For the second underlined part, French is just like English.  When we say "he could lose" that has "could" conjugated for "he" and "lose" in the infinitive.  So you're going to need an infinitive in French.  What you wrote is more like "he could lost". 

Does this help you make the necessary adjustments?


----------



## sportsluverz

Thanks!! 
So would this be better? Haha, my sentence structure is funny 

Il créait une forêt naturelle sur la terre qui n’appartient pas le sien donc si le propriétaire retournait, il pourrait perdre tout.


----------



## snarkhunter

If I may have a go...

"Il *a créé* une forêt naturelle sur une terre _qui ne lui appartient pas_ (or "... qui n'est pas la sienne") ; donc, si le propriétaire revenait, il pourrait tout perdre."

Hope it will be easy to understand why my sentences reads this way. Otherwise, I'll try to explain.


----------



## Nicomon

Pourquoi conjuguez-vous au présent : appartient/n'est pas la sienne?

didn't belong to him = ne lui appartenait pas 
was not his = n'était pas la sienne

À mon avis, la seconde option est plus fidèle à l'original anglais


----------



## jann

Nicomon said:


> Pourquoi conjuguez-vous au présent : appartient/n'est pas la sienne?
> 
> didn't belong to him = ne lui appartenait pas
> was not his = n'était pas la sienne
> 
> À mon avis, la seconde option est plus fidèle à l'original anglais


Indeed, but since Sportsluverz was the one to suggest _appartenir_, and to indicate confusion about it, it seemed reasonable to discuss that construction as a starting point. One thing at a time...  And yes, past tense would be more appropriate...


----------



## snarkhunter

jann said:


> And yes, past tense would be more appropriate...

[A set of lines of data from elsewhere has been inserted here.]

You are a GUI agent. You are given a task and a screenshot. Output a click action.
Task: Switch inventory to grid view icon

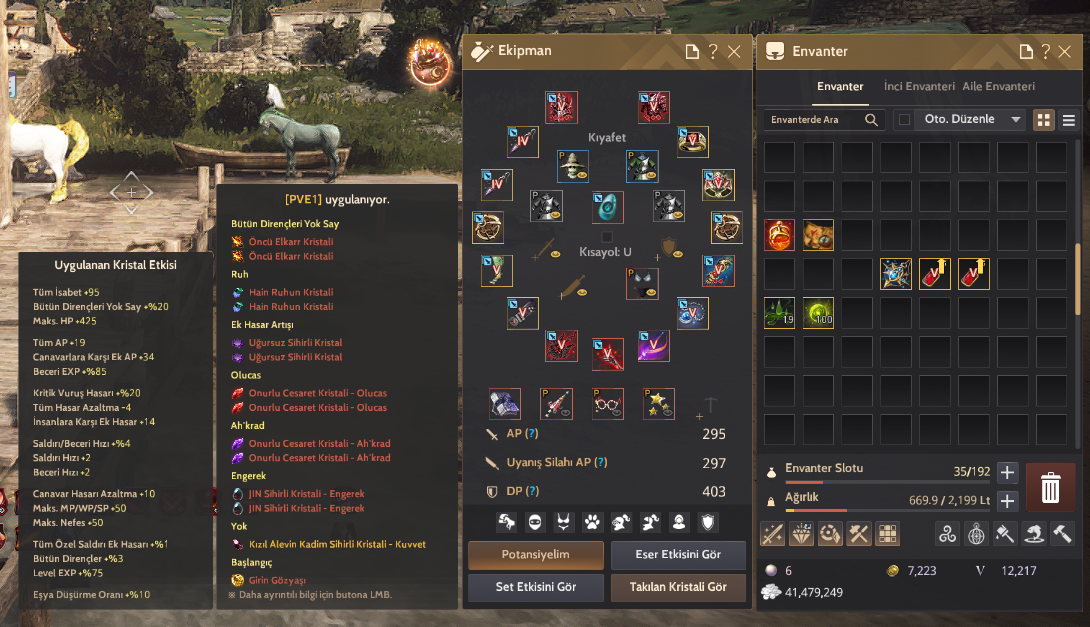[1043, 120]
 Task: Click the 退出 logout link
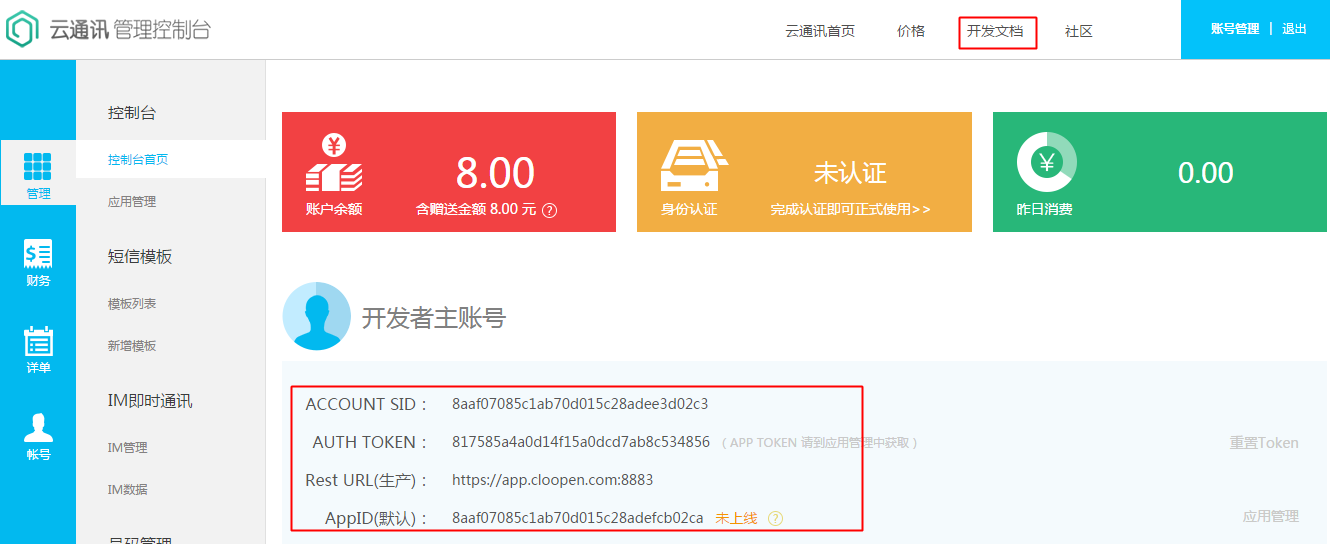[x=1294, y=29]
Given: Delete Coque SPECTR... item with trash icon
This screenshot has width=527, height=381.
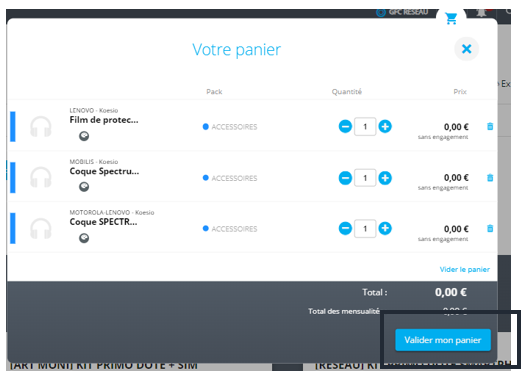Looking at the screenshot, I should tap(490, 228).
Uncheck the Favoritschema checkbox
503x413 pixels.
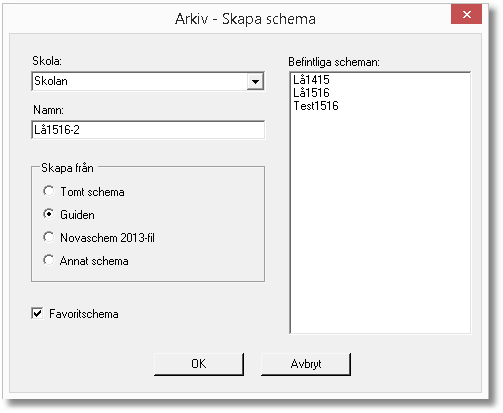(37, 313)
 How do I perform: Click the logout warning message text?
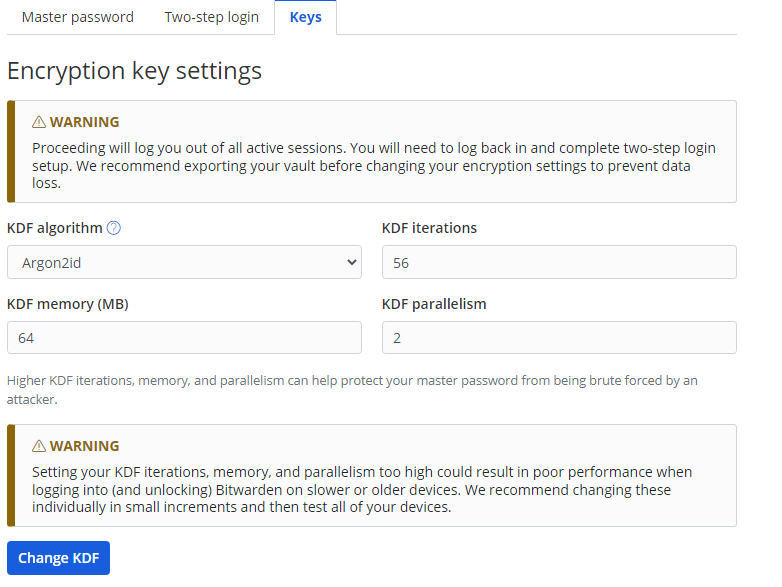[373, 166]
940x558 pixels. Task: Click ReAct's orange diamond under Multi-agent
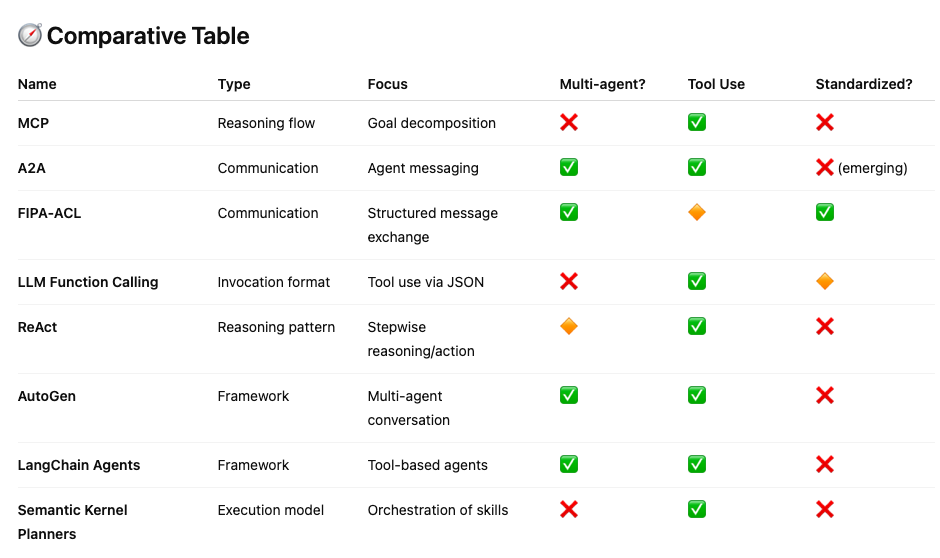(569, 327)
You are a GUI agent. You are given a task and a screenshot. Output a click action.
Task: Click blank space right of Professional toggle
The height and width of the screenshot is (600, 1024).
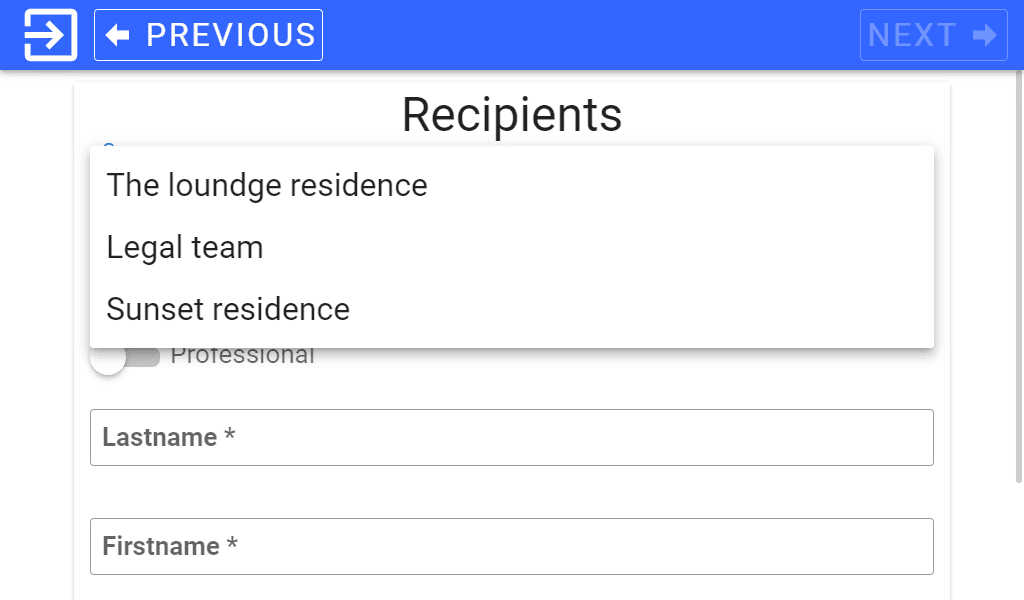[620, 357]
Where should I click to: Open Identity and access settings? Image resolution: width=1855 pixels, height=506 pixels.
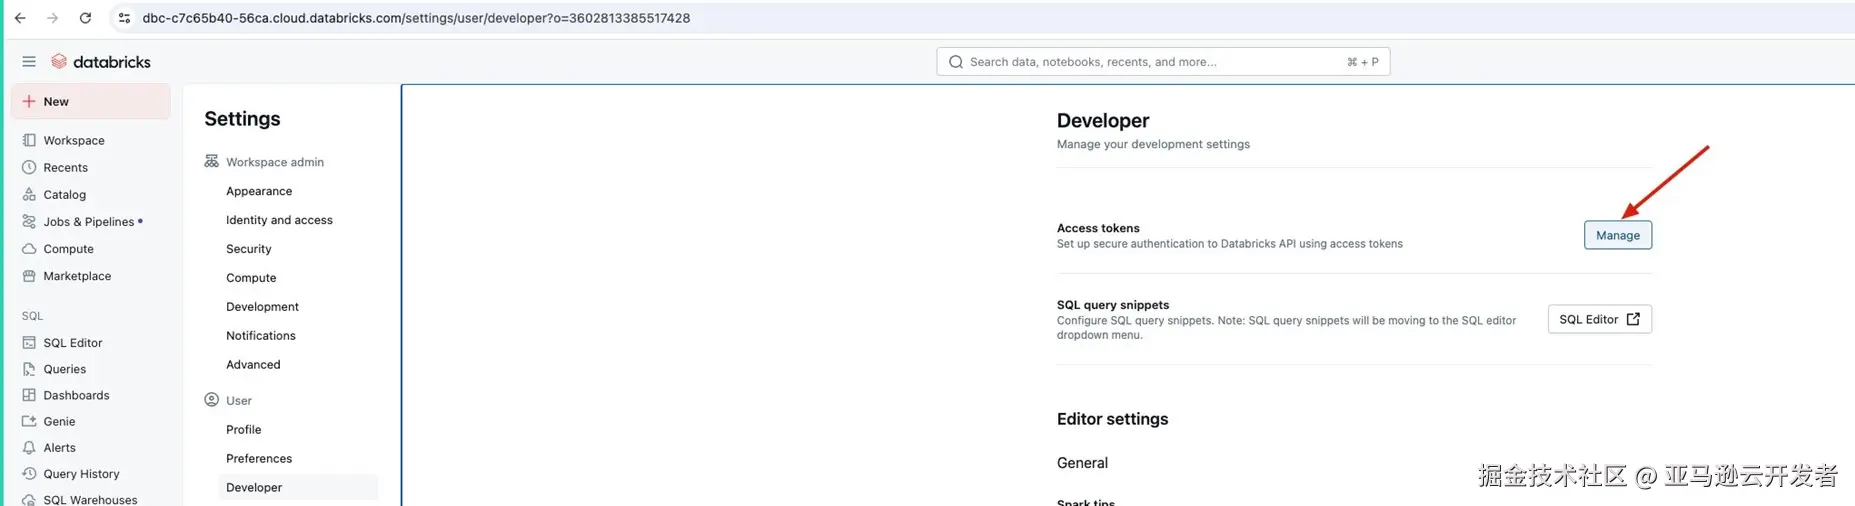pos(279,220)
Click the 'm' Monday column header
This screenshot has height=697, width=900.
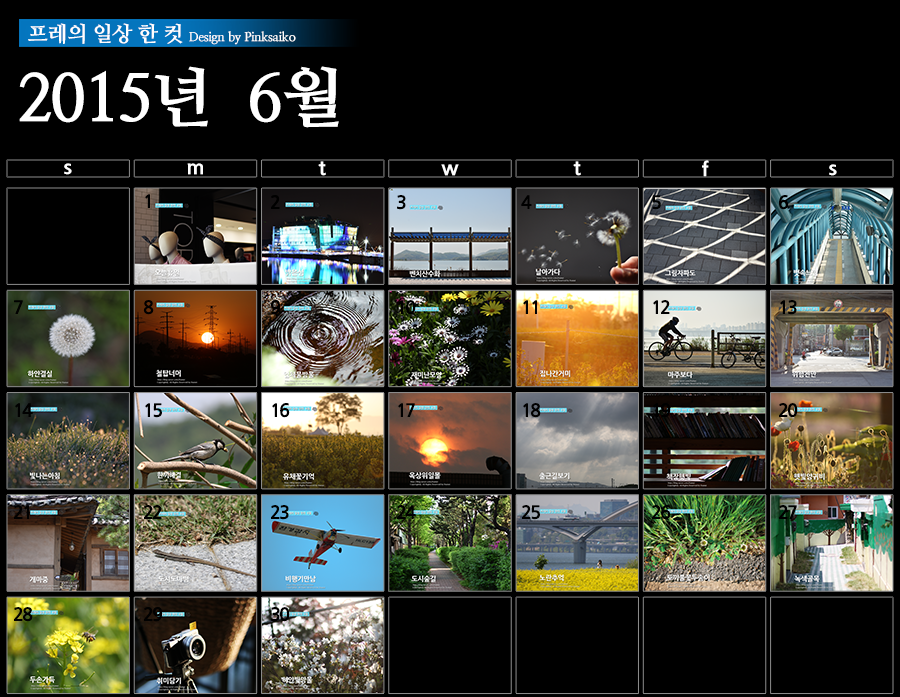(195, 169)
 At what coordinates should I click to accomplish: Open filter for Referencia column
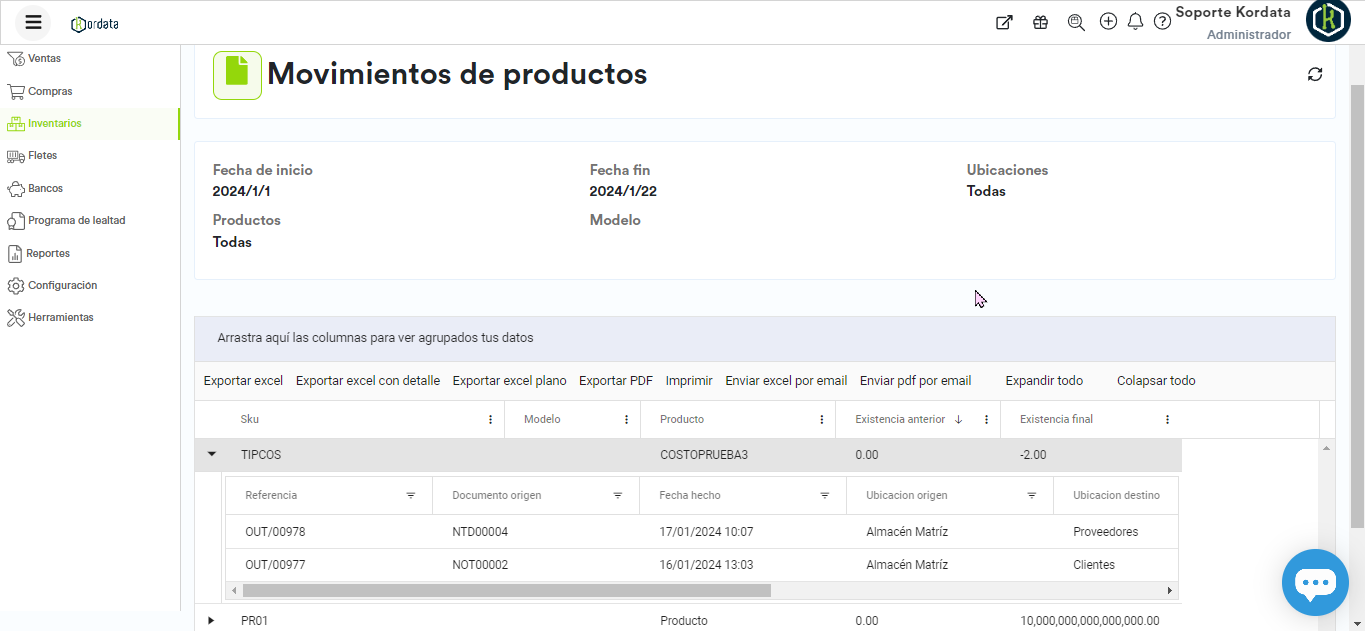click(x=411, y=495)
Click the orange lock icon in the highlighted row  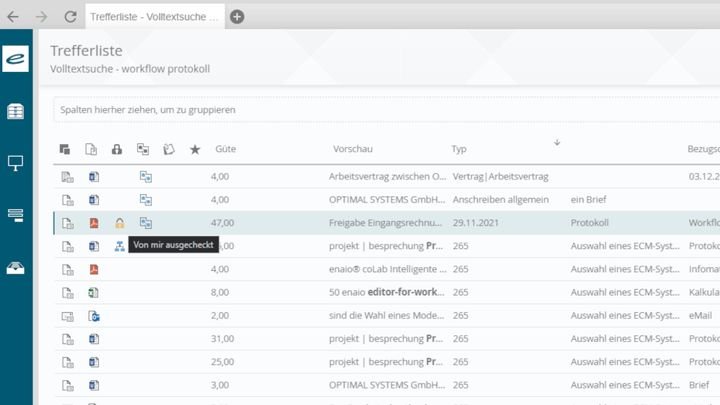tap(119, 223)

I do agree. I was wondering about this, too...


----------



## sportsluverz

Oh, yes that is strange, where did belong come from?... ;P
But isn’t l’imparfait used for the past without a time restriction and passé compose is used when the event takes place during a specified time? 
Désolée mais merci beaucoup pour votre réponses !


----------



## jann

sportsluverz said:


> But isn’t l’imparfait used for the past without a time restriction and passé compose is used when the event takes place during a specified time?


Precisely, and since the land not belonging to him, or not being his, was a past condition that lasted for an unspecified amount of time, you would use the _imparfait_.


----------



## angelpogi

The PC is used for actions, the imperfect is for descriptions in the past.  Creating the forest is an action, and owning it is a description.  Therefore:

Il a créé une forêt naturelle sur la terre qui ne lui appartenait pas, donc si le propriétaire retournait, il pourrait tout perdre.


----------



## Nicomon

angelpogi said:


> Il a créé une forêt naturelle sur la terre qui ne lui appartenait pas, donc si le propriétaire *retournait*, il pourrait tout perdre.



Bonsoir,

Il se peut que je me trompe, mais je crois bien que dans le contexte, "returned" a plutôt le sens de "came back".  
Dans ce cas, on doit dire en français : *revenait*  (comme snarkhunter l'a suggéré plus haut).

À ce sujet, *cette page*


----------



## angelpogi

Ca depend du point de vue de l'ecrivain/parleur.... mais vous avez raison:  retourner = return/go back, revenir = come back

Ok, final answer:
Il a créé une forêt naturelle sur la terre qui ne lui appartenait pas, donc si le propriétaire revenait, il pourrait tout perdre.


----------



## Nicomon

angelpogi said:


> Ok, final answer:
> Il a créé une forêt naturelle sur une terre qui ne lui appartenait pas, donc si le propriétaire revenait, il pourrait tout perdre.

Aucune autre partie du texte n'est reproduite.